Actually if you're using Symantec Anti-Virus (not Norton Anti-Virus) you can add exclusions, but I'd doubt it'll help you because, last time I was doing it, you added extensions as exclusions... you surely don't want to exclude all .exe files!

[Skruge]

Actually if you're using Symantec Anti-Virus (not Norton Anti-Virus) you can add exclusions, but I'd doubt it'll help you because, last time I was doing it, you added extensions as exclusions... you surely don't want to exclude all .exe files!

True. You can also exclude entire directory structures.

I had my dev folders excluded so I could keep coding, but couldn't deploy anything until the defs were updated for all the client machines. (not going to exclude System32)

[jacky_ckw]

Some locations may not have it set to quarantine, they might have it set to delete.

yup, its 1st action is to clean, then 2nd to delete. so i can't get it from the quatantine...

[CJ Greiner]

I'm glad you guys posted about this problem and took actions to fix it.

I've used AutoIt to create a very useful program for our local guys in the office. While it's not an absolutely necessary program, it certainly helps to have it running...

So this morning I showed up at work, and it was gone!

Apparently the auto-scan that's run every week on our computers skipped right over quarantine and jumped to delete.

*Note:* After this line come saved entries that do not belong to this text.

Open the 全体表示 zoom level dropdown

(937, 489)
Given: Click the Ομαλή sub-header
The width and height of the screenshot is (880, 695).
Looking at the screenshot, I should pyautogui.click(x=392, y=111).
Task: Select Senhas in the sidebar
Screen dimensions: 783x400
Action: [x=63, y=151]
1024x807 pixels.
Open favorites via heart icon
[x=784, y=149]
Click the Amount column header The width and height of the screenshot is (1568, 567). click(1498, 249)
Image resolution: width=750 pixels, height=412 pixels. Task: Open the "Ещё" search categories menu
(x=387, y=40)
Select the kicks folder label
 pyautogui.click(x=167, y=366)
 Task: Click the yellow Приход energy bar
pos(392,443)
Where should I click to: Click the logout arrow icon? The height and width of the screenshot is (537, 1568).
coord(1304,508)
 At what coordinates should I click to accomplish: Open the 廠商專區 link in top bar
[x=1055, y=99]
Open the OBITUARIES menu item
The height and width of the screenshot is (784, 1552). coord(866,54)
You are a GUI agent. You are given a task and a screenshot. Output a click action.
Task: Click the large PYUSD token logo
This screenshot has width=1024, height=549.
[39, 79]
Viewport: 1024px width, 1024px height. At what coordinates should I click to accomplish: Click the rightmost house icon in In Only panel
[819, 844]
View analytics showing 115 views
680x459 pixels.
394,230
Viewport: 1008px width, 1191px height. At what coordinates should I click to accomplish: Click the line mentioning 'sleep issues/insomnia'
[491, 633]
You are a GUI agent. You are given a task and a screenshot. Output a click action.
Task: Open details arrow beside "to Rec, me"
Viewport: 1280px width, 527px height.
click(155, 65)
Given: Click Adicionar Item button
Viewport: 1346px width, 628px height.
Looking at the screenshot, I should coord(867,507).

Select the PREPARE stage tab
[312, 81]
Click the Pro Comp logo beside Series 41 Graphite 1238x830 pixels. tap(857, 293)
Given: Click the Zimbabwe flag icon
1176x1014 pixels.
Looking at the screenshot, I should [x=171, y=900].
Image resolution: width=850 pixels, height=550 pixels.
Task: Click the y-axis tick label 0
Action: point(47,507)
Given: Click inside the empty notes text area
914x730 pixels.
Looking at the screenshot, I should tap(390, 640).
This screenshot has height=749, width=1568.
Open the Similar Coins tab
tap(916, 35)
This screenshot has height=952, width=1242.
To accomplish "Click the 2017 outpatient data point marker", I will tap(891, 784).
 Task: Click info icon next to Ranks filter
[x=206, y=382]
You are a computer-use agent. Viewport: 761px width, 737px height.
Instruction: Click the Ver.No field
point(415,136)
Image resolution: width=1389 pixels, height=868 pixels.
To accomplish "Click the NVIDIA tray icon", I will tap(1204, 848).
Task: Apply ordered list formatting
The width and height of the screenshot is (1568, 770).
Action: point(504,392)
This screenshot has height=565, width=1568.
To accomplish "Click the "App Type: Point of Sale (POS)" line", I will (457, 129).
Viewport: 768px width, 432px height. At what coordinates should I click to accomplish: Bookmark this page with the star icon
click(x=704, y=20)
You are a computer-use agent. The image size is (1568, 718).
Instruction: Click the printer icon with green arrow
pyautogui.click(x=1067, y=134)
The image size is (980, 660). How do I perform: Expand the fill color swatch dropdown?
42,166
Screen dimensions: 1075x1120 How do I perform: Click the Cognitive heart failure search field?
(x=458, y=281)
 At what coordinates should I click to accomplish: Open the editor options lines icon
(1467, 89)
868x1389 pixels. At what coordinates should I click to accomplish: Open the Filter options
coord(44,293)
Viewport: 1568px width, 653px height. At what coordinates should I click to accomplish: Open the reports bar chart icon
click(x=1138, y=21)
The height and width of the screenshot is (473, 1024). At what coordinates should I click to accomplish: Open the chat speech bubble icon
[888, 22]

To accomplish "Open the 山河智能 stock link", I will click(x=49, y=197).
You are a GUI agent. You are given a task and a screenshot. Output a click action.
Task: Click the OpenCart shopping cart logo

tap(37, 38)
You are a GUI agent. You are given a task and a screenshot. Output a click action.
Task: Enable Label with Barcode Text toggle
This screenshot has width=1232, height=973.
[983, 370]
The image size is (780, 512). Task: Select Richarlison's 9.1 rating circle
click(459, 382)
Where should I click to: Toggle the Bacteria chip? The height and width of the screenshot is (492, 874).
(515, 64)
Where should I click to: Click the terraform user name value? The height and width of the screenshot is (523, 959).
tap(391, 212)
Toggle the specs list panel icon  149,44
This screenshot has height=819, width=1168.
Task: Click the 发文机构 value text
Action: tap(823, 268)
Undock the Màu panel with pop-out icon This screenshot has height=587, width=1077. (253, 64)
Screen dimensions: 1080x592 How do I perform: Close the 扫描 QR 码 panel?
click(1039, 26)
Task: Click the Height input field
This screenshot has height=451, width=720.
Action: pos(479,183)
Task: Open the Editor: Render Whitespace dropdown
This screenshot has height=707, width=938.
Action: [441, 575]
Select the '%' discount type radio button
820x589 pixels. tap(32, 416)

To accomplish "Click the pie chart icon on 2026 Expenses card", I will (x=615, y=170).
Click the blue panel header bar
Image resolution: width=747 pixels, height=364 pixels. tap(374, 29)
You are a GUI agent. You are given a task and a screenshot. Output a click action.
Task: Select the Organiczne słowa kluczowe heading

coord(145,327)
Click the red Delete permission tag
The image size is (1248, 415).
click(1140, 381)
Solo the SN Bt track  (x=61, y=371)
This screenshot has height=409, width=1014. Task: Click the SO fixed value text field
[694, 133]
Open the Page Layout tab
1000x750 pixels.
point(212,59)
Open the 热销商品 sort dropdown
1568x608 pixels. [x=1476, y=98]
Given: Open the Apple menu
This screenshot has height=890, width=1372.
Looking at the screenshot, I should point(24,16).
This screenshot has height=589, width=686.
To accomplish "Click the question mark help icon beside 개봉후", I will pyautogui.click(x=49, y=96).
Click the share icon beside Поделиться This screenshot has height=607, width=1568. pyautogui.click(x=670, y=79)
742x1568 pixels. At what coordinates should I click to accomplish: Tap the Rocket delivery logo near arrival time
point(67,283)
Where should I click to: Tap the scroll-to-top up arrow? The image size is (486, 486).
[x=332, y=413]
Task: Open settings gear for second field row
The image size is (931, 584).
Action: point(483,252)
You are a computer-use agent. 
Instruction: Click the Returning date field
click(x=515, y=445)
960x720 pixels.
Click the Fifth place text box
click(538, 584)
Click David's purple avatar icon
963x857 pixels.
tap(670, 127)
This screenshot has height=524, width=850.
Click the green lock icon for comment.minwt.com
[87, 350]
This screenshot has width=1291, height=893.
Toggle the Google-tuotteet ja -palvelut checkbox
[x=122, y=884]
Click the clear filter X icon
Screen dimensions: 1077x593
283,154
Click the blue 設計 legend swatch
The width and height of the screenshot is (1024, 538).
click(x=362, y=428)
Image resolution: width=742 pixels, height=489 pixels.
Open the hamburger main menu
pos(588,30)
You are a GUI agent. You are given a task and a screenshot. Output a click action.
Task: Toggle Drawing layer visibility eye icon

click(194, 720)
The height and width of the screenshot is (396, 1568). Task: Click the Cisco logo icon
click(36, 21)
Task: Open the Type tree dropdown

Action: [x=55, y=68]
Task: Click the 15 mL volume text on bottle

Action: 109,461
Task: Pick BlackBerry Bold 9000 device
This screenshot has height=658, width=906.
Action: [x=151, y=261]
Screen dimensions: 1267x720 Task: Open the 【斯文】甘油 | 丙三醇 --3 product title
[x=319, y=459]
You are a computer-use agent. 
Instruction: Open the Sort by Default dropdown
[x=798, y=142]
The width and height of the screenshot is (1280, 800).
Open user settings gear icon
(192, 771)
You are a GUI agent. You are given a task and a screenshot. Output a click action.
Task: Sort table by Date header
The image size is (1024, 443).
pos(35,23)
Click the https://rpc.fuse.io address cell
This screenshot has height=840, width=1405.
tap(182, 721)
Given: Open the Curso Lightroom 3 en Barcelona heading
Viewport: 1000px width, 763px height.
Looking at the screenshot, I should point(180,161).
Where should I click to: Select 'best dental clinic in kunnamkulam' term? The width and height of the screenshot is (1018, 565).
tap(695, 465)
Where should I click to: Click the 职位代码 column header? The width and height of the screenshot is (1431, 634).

It deleted the file I wrote, as well as several AutoIt installation and SciTe files. I don't have the full list, but it appeared as though every .exe in the "full download" for AutoIt was identified as a "downloader" by Symantec. (i.e. it thought they were programs that downloaded trojans/spyware from the 'net.)

So, I went to the backup disc and re-compiled the file, but this time instead of "allow decompile", I chose a high compression with no decompile -- and that worked. It still wanted to delete my AutoIt .exe files, as well as a .bin file in the "toExe" directory.

Hopefully this doesn't happen again anytime soon!

[CJ Greiner]

I'm glad you guys posted about this problem and took actions to fix it.

I've used AutoIt to create a very useful program for our local guys in the office. While it's not an absolutely necessary program, it certainly helps to have it running...

So this morning I showed up at work, and it was gone!

Apparently the auto-scan that's run every week on our computers skipped right over quarantine and jumped to delete.

It deleted the file I wrote, as well as several AutoIt installation and SciTe files. I don't have the full list, but it appeared as though every .exe in the "full download" for AutoIt was identified as a "downloader" by Symantec. (i.e. it thought they were programs that downloaded trojans/spyware from the 'net.)

So, I went to the backup disc and re-compiled the file, but this time instead of "allow decompile", I chose a high compression with no decompile -- and that worked. It still wanted to delete my AutoIt .exe files, as well as a .bin file in the "toExe" directory.

Hopefully this doesn't happen again anytime soon!

So far, I haven't had any problems with the newly-recompiled versions of my programs.

BUT: my company hasn't updated to a more-recently released antivirus definitions yet so I haven't been able to see if any of the AutoIT3 release files are still targeted.

Is anyone else still having problems?